Track practice closes with students running several 200 meter sprints at full speed. Their faces are red. Most of the team looks like they’re held together with duct tape and prayers—I’ve seen at least a few mumble some questionable language under their breaths after the last few meters. All, except for one student.

“Coach! Did you see that? That felt great. I felt fast, really fast!” His face is just as red as the others. Despite his off-kilter rhythm of gasping for breath, he’s smiling ear to ear.

We talk briefly about form, his knees, and extension. He nods, still smiling, and asks, “Coach, that was my last one, but can I do another?”


The sun has set long ago, and I’m sitting in my chair praying about the day—a very, very long day. I feel desperate and exhausted, as if morning to evening was run at a sprint. My back is sore from standing through non-stop classes. My voice is raw from teaching and coaching. And as I sit in the chair, I can feel tomorrow’s checklist already piling on top of me.

I take a look at the star-ridden sky outside my window, and I ask God: Did I see anything beautiful today? Show me what I missed…

It wasn’t a special day—it was actually quite ordinary and routine—but beauty was there. A flood of moments overcome me: a fresh cup of coffee, a striking mountain majesty, the joy of a student, and the success of a runner… And, these moments are accompanied by a tinge of guilt.
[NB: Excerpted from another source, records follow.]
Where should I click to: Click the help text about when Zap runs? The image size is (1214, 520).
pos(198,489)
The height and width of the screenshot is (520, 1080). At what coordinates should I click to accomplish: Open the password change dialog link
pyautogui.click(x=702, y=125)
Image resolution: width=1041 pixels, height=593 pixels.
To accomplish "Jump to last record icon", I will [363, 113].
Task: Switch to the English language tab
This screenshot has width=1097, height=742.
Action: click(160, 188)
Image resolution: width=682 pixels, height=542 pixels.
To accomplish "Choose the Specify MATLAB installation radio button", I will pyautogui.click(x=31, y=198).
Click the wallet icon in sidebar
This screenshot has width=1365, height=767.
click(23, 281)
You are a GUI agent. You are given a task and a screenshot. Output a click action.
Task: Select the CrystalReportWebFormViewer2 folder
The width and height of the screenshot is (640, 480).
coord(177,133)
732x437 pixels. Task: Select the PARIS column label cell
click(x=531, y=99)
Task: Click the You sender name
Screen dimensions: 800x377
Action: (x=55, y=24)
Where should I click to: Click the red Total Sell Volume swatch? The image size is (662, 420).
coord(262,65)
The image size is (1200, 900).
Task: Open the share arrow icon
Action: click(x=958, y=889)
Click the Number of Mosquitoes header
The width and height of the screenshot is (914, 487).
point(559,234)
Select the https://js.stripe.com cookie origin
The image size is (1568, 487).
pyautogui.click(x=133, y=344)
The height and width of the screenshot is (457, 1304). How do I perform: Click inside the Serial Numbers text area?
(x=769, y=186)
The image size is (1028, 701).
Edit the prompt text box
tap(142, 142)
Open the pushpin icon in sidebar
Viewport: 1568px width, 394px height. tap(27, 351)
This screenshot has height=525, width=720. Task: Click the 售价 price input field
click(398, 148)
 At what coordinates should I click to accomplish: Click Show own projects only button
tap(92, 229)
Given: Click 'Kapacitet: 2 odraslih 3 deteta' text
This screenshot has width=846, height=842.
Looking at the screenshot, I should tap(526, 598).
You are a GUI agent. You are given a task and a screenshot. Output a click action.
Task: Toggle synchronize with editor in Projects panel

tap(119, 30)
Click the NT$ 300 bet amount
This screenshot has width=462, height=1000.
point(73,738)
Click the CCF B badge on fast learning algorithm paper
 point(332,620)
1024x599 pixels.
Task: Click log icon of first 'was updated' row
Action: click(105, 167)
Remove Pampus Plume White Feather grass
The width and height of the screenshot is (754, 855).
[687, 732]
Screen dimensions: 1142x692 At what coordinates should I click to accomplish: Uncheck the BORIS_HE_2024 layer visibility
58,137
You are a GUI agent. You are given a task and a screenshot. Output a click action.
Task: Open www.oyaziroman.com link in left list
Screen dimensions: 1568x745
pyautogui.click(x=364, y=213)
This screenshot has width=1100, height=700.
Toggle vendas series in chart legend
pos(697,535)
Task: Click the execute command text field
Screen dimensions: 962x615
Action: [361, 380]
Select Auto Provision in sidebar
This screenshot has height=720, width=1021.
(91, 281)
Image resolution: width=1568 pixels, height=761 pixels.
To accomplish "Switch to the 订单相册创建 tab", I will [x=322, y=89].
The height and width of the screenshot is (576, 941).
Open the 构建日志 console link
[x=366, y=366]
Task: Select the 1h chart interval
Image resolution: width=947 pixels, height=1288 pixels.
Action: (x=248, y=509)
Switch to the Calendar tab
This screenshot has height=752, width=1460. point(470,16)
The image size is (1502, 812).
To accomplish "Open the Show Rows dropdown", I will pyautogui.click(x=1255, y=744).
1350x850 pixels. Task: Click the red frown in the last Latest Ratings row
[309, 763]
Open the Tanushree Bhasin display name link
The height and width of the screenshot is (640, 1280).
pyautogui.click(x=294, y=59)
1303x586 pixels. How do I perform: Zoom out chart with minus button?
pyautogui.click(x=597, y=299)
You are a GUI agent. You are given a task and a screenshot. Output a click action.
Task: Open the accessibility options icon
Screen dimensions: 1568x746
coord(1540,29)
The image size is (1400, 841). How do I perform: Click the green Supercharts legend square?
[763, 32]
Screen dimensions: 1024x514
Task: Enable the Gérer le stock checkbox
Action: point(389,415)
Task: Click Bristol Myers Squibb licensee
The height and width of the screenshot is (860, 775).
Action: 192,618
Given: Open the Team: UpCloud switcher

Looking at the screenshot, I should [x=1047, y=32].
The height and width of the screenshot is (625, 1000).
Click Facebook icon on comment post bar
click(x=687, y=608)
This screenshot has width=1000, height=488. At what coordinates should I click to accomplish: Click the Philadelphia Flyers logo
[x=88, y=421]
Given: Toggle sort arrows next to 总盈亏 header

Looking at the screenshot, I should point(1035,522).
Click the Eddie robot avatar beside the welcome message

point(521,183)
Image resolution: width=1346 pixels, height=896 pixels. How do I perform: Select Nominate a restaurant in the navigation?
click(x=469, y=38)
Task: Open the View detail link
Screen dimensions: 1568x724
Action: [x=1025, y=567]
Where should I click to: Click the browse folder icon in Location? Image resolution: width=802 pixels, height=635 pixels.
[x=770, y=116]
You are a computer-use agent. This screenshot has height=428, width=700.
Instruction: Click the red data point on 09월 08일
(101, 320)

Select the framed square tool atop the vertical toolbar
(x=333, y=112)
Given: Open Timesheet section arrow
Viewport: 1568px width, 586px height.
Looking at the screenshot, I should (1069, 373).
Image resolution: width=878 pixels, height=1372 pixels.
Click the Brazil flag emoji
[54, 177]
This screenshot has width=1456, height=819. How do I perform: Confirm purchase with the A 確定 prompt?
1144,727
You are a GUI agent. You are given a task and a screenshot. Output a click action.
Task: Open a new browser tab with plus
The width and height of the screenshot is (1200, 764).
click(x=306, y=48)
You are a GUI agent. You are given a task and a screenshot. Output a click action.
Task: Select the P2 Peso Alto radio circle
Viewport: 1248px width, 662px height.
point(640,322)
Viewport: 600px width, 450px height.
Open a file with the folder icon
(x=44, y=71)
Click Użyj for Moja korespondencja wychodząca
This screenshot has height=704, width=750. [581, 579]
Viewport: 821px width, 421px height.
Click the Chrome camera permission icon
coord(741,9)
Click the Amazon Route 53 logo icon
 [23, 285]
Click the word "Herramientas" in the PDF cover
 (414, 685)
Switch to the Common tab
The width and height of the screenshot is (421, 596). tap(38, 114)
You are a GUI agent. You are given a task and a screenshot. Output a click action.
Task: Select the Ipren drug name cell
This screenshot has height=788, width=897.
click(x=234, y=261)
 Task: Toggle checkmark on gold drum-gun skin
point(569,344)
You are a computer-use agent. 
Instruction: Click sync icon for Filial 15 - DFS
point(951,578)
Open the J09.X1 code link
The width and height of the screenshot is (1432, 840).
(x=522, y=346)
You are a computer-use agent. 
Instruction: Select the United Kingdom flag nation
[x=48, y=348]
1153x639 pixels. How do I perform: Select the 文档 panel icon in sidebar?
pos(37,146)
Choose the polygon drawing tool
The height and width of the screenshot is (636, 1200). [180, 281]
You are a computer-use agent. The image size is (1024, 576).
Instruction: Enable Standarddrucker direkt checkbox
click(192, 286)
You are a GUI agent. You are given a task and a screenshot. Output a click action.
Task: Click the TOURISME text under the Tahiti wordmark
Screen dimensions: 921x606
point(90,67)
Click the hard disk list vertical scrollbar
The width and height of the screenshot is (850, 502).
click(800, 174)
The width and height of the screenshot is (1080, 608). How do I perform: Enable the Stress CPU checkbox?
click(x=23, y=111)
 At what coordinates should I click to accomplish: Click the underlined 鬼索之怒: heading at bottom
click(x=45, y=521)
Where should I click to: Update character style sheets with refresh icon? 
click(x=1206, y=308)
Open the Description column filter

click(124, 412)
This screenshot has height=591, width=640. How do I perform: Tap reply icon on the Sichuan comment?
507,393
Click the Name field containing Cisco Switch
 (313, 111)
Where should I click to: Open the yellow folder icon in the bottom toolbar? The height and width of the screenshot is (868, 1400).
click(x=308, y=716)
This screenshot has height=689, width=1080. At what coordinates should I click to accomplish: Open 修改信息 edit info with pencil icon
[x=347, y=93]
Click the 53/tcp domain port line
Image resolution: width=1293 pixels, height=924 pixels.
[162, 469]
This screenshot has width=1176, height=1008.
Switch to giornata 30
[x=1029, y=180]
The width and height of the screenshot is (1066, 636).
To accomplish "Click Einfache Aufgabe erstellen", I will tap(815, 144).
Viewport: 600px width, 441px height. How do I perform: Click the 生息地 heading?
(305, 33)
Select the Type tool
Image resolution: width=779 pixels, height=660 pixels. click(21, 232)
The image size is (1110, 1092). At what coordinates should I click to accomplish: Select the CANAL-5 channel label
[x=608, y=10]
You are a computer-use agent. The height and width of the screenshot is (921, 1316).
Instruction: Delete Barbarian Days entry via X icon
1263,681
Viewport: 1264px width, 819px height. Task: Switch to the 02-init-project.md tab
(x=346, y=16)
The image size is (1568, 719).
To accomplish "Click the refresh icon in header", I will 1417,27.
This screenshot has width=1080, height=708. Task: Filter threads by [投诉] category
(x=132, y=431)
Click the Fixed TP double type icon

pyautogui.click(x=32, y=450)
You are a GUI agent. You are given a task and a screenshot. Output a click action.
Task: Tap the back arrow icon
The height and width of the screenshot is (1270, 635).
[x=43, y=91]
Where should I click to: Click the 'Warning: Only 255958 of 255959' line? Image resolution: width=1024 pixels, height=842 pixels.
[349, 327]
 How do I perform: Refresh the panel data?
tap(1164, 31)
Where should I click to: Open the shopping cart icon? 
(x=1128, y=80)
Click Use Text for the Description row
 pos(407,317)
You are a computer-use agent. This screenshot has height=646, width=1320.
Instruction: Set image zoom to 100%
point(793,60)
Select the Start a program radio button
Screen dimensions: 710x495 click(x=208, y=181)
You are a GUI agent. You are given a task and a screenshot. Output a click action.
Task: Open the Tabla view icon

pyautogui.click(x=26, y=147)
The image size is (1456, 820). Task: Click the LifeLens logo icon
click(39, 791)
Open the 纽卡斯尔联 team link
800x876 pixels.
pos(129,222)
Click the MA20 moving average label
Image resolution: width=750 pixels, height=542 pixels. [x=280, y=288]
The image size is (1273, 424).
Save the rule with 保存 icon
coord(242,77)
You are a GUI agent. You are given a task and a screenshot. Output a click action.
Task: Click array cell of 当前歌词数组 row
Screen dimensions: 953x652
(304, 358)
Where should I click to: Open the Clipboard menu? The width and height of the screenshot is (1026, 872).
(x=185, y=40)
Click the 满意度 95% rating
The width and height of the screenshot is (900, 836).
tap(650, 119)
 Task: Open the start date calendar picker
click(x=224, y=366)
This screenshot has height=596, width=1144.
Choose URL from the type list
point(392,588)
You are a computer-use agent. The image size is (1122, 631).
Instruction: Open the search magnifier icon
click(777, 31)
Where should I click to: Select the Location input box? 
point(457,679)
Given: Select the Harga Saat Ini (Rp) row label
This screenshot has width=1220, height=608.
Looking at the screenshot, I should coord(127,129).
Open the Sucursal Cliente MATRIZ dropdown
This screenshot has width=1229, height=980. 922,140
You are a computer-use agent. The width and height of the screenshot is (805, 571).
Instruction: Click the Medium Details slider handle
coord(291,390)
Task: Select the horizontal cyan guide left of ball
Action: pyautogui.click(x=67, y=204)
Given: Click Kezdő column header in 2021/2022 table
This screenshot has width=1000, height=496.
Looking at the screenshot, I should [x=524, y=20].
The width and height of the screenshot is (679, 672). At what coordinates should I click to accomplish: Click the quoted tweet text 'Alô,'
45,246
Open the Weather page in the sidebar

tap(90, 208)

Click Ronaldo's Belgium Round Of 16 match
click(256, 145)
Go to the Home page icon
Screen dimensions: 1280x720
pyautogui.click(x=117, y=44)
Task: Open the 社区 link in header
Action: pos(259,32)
The day came. It went. It was gone before I could savor it. In the midst of the nonstop busyness, these little flashes of intensity, of joy, and of love were all muted by the efficiency of my checklist. I could have felt awe, joy, and beauty, but I let my productivity, the screens of my phone and laptop, and even my constant mad-dash between agenda items devour any space to pause, or reflect, or even feel. Sitting with God now, I feel ungrateful and unashamed for having wasted so many moments.

But as I pray in the quiet evening, I’m struck by the invitation: Would I really have been less productive if I had simply stopped for a moment? What would have happened if I had been daring enough to pause for beauty?

Truth be told, I don’t know for certain what would have happened if I had paused more, but I do know that I’d likely be more grateful about how the day had gone.

I’d probably be less stressed about the mounting list of “to-dos” being added to my tomorrow.

Perhaps, I would have been more free to add “pause with beauty” to my checklist.

Maybe, just maybe, I’d even be prepared to seek the beauty within the busyness of tomorrow.